Jasager haben es leicht in der Türkei. Wer mit Nein („Hayir“) stimmen will, hingegen nicht. Foto: dpa

Die Türkei bietet vor dem Referendum kein Musterbeispiel an Rechtsstaatlichkeit. Das deutet Michael Link, Chef der OSZE-Wahlbeobachtermission an, bevor am Freitag der erste offizielle Zwischenbericht erscheint.

Stuttgart - Einseitige Berichterstattunng in den Medien, Einschüchterung von Andersdenkenden – die Türkei bietet vor dem Referendum kein Musterbeispiel an Rechtsstaatlichkeit, deutet die OSZE an. Zudem wünscht sie sich bei einem anderen Thema mehr Entgegenkommen.

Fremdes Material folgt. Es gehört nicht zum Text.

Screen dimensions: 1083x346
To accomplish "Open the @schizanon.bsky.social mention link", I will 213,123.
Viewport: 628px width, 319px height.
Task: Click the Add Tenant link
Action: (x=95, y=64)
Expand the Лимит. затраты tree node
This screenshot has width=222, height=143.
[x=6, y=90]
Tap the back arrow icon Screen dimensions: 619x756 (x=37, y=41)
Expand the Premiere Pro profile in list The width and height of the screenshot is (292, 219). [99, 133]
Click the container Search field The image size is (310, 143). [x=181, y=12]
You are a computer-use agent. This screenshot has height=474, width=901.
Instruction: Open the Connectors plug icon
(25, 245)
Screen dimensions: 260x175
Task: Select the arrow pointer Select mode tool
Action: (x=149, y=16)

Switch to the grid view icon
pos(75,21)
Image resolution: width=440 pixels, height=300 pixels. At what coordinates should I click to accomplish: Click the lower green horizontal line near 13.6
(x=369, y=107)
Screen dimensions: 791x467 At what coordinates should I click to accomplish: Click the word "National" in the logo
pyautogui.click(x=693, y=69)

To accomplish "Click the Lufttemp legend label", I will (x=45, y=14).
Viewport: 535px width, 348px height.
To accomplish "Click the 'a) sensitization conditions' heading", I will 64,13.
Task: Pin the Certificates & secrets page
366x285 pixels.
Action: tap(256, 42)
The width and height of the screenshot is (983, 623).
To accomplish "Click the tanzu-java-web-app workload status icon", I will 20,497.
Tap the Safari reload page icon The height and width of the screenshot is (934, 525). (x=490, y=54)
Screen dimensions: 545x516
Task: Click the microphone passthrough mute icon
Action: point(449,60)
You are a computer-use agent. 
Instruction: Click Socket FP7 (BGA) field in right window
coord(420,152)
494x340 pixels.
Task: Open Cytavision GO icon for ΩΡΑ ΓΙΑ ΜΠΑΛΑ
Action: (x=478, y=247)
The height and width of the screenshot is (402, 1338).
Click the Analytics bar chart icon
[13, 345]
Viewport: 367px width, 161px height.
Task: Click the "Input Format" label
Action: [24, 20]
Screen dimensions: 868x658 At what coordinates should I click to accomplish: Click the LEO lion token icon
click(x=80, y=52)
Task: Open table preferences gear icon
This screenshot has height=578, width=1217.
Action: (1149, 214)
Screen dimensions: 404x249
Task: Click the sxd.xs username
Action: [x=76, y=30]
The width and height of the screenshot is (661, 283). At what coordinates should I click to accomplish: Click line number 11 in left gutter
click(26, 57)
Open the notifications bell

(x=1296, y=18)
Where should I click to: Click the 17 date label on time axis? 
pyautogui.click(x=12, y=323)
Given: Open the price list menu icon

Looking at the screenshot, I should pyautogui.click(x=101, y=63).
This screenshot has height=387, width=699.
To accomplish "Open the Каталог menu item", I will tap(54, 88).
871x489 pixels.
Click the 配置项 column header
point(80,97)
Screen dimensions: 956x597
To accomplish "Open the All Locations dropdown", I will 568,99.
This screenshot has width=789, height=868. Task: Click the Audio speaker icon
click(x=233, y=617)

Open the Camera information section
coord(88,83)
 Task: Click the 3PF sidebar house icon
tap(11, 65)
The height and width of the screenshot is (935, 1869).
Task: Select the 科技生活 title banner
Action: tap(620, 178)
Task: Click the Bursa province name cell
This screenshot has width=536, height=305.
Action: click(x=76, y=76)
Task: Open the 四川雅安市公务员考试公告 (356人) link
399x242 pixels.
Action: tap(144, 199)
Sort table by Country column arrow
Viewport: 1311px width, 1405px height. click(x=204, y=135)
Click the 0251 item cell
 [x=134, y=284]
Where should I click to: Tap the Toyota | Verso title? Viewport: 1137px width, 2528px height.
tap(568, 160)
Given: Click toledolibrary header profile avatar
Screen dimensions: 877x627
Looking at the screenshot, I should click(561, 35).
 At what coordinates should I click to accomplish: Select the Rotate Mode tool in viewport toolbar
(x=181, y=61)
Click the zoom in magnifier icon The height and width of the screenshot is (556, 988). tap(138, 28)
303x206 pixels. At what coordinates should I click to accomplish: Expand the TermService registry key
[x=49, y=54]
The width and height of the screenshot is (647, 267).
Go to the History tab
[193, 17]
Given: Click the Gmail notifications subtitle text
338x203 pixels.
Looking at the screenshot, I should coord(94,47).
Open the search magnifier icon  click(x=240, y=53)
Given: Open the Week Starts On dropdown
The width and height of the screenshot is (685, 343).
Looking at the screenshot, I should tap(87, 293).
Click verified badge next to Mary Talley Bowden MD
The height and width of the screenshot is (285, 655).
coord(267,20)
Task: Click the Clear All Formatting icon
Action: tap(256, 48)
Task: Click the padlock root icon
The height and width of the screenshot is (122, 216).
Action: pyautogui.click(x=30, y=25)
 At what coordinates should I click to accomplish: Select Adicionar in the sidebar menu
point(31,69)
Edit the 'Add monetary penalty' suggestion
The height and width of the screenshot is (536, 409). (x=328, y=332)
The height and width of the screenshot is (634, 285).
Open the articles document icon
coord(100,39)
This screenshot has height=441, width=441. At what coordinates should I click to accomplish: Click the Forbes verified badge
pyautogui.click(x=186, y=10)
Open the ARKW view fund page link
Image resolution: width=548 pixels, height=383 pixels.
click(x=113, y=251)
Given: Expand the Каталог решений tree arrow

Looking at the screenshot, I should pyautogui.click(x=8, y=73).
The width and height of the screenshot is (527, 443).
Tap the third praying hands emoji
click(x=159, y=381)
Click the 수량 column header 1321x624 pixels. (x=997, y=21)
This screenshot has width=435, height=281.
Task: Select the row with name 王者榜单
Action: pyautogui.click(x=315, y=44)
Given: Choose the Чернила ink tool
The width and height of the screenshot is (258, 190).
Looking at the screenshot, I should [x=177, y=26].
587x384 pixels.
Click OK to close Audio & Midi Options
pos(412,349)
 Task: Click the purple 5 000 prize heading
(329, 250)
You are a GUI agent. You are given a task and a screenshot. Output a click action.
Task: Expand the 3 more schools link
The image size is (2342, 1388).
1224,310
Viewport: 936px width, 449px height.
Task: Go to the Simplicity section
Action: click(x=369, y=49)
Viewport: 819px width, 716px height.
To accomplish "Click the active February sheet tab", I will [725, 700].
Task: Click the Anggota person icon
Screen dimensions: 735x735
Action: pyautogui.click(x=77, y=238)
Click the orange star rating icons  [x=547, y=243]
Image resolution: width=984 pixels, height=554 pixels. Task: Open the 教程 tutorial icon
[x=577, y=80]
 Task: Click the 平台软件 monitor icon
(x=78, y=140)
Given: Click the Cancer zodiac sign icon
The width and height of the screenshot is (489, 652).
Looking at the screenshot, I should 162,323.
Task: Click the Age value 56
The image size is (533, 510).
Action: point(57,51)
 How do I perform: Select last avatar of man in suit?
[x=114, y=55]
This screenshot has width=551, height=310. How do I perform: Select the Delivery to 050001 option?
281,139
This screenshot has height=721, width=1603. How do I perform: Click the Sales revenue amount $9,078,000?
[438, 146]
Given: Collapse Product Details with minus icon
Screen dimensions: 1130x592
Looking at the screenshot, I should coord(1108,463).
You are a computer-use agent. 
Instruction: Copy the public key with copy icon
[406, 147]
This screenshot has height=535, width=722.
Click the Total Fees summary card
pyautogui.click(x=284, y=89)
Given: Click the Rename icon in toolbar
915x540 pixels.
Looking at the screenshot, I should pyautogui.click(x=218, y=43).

Herr Link, ist Ihr Team in der Türkei herzlich Empfangen worden?
Die Zusammenarbeit ist professionell, da können wir uns nicht beklagen. So wie schon bei den vergangenen Präsidentschafts- und Präsidentenwahlen.
Wie viele Beobachter hat die OSZE vor Ort?
Wir haben mit der Langzeitbeobachtung schon begonnen. Insgesamt sind zwölf Teams mit je zwei Leuten in allen Regionen der Türkei aktiv, also auch im Südosten. Dazu kommen dann noch 20 Mitarbeiter in der Hauptstadt. Und am Wahltag selber stoßen weitere Beobachter hinzu.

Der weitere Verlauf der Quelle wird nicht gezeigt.